In 2020, Bundy created his People’s Rights Network, which shifted the target from public land managers to officials trying to slow the spread of COVID-19. Capitalizing on the fear generated by the pandemic and the conspiracies about the virus, the People’s Rights Network recruited followers to local chapters and targeted public health officials through such practices as physically shutting down meetings, showing up at officials’ homes and claiming any attempts to slow the spread of the virus were threats to freedom. At one point, Bundy told supporters in Idaho that he would bring antigovernment forces to help people wanting to defy public health orders.
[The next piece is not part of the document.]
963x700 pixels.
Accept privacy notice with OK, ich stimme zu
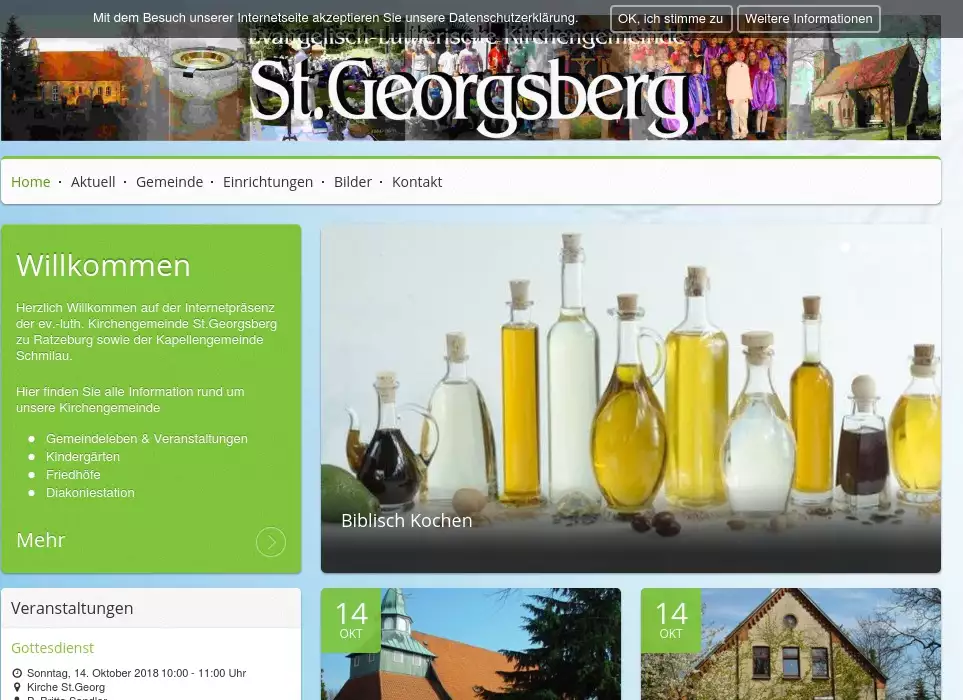pyautogui.click(x=670, y=19)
In August 2020, Idaho State Police arrested Bundy for trespassing and obstruction of officers at the Idaho State Legislature during his protest against COVID-19 policies. He was convicted on these misdemeanor charges and ordered to pay more than $1,000 in fines and sentenced to eight days in jail. However, the sentence was commuted to 40 hours of public service to be completed in six months.

Bundy tried to claim his time campaigning for governor should count as public service. In April 2022, a judge found Bundy in contempt for not completing his public service requirements and ordered him to spend 10 days in jail and fined him $3,000. Bundy’s ultimately unsuccessful gubernatorial campaign in 2022 focused on ousting “RINOs,” or “Republicans in Name Only.”

Bundy and Rodriguez sought to avoid the legal proceedings with St. Luke’s by dodging attempts to be served with legal notices and arrest warrants. They did not appear at the two-week trial. The jury awarded the plaintiffs, which included the hospital system, its CEO and two medical staffers, $26.5 million in compensatory damages and $26 million in punitive damages. Bundy, his campaign for governor and his People’s Rights organization are on the hook for $26 million. The portion of the judgment for Rodriguez, his Freedom Man Press and Freedom Man PAC is $26.5 million.

The hospital judgment is the latest high-profile loss for Bundy since his gubernatorial defeat in Idaho. Perhaps more notably, no regional or national players in the antigovernment movement rallied behind Bundy during the trial, which failed to spark the kind of boost for his organization that had followed Bundy’s causes in past years.